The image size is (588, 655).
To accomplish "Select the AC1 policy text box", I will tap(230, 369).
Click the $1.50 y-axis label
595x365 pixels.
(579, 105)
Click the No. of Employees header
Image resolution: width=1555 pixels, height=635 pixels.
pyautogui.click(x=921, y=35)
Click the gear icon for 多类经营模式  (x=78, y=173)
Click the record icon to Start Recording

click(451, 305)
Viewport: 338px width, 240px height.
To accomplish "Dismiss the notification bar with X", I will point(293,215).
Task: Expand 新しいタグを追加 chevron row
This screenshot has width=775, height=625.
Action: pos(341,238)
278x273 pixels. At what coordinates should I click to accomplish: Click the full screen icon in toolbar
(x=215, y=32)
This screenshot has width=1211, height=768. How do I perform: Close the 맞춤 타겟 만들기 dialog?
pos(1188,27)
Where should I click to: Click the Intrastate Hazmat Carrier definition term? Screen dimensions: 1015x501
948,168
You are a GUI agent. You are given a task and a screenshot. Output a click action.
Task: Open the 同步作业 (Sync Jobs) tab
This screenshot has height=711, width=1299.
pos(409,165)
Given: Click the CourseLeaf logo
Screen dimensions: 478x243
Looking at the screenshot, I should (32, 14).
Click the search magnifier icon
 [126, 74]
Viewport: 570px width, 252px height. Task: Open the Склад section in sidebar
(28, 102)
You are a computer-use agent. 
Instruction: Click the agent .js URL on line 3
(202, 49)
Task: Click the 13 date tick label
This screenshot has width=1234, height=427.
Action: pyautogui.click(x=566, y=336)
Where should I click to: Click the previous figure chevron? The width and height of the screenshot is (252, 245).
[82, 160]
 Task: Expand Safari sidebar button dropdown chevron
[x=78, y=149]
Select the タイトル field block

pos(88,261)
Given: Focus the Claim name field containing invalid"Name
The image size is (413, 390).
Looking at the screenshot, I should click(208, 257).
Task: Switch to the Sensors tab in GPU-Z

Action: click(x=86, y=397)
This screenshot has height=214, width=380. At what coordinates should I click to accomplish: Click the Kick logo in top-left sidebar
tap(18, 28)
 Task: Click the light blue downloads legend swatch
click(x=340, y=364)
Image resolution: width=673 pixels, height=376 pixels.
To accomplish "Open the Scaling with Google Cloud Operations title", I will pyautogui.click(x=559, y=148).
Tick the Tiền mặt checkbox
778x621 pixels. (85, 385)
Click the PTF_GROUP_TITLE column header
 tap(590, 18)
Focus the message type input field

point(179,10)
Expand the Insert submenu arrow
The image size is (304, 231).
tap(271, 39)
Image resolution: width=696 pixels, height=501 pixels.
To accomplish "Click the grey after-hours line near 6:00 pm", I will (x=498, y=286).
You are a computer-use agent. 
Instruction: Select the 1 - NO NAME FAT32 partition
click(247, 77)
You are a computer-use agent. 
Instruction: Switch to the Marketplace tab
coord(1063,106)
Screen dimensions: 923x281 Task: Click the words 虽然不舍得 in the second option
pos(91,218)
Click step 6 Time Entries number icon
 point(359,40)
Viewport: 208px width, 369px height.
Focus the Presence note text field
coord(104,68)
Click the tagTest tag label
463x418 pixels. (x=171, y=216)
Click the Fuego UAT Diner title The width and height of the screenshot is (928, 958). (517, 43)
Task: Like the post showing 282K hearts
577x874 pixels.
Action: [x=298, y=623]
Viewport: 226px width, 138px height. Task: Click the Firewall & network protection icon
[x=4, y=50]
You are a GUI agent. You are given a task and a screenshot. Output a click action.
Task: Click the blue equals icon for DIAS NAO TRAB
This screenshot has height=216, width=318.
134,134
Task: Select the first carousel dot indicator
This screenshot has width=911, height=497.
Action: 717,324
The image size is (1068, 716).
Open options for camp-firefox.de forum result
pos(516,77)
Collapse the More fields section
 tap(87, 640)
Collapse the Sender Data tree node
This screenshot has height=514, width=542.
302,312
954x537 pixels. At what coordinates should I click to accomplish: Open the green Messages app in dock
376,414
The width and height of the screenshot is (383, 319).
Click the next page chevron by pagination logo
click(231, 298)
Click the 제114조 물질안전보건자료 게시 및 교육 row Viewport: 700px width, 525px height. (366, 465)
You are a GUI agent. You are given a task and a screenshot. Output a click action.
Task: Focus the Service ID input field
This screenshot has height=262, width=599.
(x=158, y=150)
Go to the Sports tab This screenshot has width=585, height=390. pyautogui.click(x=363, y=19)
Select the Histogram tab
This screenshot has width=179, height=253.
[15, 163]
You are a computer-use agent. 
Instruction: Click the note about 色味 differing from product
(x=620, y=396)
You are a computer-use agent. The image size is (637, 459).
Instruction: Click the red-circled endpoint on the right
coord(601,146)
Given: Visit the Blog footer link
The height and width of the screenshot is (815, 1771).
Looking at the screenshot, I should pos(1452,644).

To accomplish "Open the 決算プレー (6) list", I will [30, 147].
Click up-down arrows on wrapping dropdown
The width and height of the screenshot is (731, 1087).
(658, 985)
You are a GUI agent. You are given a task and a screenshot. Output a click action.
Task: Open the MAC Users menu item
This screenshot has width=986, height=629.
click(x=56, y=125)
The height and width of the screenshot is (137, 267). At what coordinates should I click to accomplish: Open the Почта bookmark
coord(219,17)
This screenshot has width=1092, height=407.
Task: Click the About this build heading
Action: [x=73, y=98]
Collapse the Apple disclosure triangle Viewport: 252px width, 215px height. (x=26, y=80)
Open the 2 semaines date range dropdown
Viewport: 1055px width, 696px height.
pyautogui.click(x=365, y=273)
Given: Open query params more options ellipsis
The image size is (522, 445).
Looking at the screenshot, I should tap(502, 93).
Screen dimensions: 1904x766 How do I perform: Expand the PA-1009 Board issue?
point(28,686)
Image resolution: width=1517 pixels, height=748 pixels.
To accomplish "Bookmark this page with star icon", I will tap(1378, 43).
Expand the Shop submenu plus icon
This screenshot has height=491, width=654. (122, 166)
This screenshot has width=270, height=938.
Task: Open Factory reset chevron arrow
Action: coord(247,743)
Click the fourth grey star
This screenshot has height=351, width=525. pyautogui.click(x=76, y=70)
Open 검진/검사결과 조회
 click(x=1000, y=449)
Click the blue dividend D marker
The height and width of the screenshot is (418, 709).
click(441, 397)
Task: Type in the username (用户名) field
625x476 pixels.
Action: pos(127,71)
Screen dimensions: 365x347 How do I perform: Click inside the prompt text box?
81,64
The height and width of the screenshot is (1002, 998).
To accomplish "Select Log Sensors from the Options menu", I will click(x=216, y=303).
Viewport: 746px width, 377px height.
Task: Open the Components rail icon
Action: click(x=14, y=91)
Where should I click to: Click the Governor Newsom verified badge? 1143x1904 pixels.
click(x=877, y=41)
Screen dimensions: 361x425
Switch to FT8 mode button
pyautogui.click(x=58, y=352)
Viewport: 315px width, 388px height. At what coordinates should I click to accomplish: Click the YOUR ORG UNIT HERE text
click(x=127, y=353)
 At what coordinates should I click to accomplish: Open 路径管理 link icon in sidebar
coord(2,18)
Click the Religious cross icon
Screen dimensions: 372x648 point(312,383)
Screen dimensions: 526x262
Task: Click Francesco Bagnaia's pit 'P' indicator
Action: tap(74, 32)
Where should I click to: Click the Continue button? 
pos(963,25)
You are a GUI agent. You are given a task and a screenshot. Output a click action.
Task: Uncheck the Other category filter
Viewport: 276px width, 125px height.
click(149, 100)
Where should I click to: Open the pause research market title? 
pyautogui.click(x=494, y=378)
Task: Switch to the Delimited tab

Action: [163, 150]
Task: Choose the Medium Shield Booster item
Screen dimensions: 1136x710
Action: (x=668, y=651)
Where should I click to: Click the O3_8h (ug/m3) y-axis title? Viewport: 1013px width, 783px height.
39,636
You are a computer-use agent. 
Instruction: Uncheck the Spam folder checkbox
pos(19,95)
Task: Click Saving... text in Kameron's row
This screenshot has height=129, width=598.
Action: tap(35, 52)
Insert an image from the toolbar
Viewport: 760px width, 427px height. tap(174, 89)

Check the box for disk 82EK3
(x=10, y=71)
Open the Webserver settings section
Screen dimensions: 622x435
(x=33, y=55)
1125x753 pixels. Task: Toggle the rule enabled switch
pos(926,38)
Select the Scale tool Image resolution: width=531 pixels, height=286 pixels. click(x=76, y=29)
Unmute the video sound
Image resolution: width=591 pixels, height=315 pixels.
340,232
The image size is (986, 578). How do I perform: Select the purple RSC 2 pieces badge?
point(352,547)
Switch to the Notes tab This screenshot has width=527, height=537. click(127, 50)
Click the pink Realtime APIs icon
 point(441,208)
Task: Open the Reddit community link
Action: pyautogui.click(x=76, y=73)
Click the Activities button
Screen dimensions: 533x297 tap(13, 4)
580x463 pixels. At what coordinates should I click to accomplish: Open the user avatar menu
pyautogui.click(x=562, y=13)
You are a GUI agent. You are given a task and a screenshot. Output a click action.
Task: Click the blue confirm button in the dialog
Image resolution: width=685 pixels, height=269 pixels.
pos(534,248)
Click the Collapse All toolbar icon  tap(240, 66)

> PROBLEM DETAILS: Within the material above, the line with "Click the Fuego" opens the range and the line with "Click the 제114조" closes it; reproduce that range word for word.

> SOLUTION TO THIS EXERCISE:
Click the Fuego UAT Diner title The width and height of the screenshot is (928, 958). (517, 43)
Task: Like the post showing 282K hearts
577x874 pixels.
Action: [x=298, y=623]
Viewport: 226px width, 138px height. Task: Click the Firewall & network protection icon
[x=4, y=50]
You are a GUI agent. You are given a task and a screenshot. Output a click action.
Task: Click the blue equals icon for DIAS NAO TRAB
This screenshot has height=216, width=318.
134,134
Task: Select the first carousel dot indicator
This screenshot has width=911, height=497.
Action: 717,324
The image size is (1068, 716).
Open options for camp-firefox.de forum result
pos(516,77)
Collapse the More fields section
 tap(87, 640)
Collapse the Sender Data tree node
This screenshot has height=514, width=542.
302,312
954x537 pixels. At what coordinates should I click to accomplish: Open the green Messages app in dock
376,414
The width and height of the screenshot is (383, 319).
Click the next page chevron by pagination logo
click(231, 298)
Click the 제114조 물질안전보건자료 게시 및 교육 row Viewport: 700px width, 525px height. (366, 465)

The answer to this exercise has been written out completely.